Problem description: Scan the records below and copy every line that contains the string "will".

Data listing:
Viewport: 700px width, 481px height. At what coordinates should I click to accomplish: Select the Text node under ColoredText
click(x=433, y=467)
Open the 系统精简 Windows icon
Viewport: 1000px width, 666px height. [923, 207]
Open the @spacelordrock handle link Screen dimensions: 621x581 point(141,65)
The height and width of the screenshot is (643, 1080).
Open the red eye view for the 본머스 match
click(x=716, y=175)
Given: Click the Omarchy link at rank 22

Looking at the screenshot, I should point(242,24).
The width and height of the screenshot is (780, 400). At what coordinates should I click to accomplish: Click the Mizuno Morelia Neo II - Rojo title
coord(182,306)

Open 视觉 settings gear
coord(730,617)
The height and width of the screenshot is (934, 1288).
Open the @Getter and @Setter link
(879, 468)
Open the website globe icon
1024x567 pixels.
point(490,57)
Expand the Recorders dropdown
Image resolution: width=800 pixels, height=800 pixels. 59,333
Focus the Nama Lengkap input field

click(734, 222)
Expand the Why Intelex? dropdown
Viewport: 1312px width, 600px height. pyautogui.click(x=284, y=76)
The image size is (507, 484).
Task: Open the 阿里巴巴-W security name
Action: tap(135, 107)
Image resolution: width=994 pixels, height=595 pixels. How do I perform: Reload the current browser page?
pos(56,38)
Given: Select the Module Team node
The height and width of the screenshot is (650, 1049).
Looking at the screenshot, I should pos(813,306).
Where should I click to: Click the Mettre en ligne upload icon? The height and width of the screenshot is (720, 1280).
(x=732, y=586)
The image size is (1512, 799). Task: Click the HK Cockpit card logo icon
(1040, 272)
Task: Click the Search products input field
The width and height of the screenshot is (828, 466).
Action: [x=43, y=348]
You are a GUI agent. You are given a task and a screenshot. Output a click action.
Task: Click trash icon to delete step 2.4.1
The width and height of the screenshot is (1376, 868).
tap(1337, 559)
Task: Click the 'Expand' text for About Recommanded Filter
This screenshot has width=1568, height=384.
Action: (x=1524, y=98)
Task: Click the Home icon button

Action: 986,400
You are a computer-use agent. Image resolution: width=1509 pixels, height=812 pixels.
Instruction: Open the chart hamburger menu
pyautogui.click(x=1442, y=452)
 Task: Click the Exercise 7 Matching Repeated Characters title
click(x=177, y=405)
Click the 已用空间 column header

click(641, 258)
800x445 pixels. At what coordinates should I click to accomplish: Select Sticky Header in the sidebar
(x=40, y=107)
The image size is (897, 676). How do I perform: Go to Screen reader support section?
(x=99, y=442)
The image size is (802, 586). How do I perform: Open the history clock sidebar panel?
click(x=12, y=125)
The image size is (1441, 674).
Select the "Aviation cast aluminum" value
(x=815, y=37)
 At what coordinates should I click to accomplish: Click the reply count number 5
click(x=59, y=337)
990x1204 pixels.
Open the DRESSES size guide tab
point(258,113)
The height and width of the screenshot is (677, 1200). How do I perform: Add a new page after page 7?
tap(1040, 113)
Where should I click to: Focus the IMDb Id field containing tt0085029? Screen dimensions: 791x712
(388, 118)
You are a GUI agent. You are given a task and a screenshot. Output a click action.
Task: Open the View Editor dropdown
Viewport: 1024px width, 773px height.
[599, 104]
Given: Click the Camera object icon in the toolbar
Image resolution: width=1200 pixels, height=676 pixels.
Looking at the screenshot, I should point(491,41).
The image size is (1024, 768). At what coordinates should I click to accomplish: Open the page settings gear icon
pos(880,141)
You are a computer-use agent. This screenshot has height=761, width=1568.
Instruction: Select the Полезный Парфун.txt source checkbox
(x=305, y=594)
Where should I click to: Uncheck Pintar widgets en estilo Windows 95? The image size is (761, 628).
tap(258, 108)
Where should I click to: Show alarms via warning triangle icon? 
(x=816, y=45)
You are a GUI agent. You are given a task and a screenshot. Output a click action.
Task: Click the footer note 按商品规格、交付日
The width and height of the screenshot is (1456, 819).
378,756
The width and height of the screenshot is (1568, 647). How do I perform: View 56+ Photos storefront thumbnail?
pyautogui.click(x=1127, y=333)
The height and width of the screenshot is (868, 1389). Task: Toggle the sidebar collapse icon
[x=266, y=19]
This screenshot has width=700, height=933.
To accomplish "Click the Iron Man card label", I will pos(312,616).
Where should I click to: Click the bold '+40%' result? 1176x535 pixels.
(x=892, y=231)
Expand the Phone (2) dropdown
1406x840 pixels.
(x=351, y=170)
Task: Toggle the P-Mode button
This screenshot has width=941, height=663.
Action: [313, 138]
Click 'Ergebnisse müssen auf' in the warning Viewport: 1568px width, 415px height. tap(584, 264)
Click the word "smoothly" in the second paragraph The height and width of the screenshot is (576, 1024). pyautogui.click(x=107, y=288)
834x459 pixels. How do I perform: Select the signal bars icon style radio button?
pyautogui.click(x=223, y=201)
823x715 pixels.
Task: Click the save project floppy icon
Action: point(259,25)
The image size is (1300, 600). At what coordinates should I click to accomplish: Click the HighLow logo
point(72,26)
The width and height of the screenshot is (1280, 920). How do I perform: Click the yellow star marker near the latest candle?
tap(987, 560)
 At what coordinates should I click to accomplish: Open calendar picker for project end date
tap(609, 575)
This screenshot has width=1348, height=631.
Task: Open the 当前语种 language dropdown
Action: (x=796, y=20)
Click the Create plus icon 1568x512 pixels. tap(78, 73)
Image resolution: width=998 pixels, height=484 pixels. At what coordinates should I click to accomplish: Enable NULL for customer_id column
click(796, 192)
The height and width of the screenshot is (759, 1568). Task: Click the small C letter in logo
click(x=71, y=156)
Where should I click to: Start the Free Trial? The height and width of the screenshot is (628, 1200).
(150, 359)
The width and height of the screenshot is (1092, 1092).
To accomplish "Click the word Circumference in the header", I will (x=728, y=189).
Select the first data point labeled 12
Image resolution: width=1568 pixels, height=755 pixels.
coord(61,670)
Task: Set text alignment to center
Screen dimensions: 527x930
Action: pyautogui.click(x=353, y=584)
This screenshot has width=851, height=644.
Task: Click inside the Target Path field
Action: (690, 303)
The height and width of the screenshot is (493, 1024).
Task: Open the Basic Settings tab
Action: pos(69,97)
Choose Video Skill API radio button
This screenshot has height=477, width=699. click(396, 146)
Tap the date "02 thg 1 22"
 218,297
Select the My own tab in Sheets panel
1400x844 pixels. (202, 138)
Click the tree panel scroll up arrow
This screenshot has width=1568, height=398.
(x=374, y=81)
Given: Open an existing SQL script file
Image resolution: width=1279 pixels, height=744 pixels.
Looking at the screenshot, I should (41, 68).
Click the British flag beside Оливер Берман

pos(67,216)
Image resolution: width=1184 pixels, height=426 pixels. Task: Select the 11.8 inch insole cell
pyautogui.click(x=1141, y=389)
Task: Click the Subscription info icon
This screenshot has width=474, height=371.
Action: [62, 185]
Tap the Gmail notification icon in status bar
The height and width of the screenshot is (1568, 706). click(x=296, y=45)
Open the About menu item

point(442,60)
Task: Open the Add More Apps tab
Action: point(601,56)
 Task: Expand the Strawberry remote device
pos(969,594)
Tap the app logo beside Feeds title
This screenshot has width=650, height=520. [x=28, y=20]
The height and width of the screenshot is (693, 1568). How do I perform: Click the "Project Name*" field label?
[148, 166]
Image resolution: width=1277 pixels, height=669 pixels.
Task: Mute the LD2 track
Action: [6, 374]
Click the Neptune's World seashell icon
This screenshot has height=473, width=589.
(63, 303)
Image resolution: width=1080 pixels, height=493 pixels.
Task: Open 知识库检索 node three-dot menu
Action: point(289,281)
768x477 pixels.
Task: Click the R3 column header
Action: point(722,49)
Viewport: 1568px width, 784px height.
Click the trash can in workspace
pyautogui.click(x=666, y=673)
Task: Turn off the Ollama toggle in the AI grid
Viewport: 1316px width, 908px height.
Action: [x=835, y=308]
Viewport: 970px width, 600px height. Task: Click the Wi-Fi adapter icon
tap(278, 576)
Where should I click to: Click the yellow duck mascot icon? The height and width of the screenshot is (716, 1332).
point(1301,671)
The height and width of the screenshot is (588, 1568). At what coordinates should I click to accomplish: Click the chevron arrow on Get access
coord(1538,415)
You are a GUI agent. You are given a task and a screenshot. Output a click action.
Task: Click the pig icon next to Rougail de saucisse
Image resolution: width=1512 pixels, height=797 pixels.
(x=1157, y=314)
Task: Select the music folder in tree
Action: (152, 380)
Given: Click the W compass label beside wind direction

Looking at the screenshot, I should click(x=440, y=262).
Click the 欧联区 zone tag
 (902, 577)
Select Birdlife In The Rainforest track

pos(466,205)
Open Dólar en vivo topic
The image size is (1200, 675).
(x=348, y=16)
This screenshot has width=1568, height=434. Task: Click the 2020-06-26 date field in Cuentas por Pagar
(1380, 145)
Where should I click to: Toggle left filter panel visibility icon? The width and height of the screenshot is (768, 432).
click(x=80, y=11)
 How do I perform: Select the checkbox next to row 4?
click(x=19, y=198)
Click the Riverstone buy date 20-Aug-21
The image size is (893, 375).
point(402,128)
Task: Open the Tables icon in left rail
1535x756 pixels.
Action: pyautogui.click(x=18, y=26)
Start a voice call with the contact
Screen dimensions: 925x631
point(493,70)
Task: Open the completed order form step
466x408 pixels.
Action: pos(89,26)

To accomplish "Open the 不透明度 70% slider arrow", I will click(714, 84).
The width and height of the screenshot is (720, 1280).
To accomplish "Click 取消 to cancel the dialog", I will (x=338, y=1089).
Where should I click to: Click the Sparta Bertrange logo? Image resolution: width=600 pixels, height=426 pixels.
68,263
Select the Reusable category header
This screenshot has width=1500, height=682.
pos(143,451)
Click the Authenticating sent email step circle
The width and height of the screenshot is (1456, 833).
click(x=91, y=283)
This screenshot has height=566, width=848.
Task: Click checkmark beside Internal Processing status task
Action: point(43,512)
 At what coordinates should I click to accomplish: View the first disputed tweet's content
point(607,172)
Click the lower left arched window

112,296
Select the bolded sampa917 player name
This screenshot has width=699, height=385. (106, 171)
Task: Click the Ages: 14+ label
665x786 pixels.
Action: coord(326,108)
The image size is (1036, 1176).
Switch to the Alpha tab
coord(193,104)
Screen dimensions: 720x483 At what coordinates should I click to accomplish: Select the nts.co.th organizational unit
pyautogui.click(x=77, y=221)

Result:
To accomplish "Click the Iron Man card label", I will pos(312,616).
To accomplish "Click the word Circumference in the header", I will (x=728, y=189).
To accomplish "Open the 不透明度 70% slider arrow", I will click(714, 84).
To accomplish "Click 取消 to cancel the dialog", I will (x=338, y=1089).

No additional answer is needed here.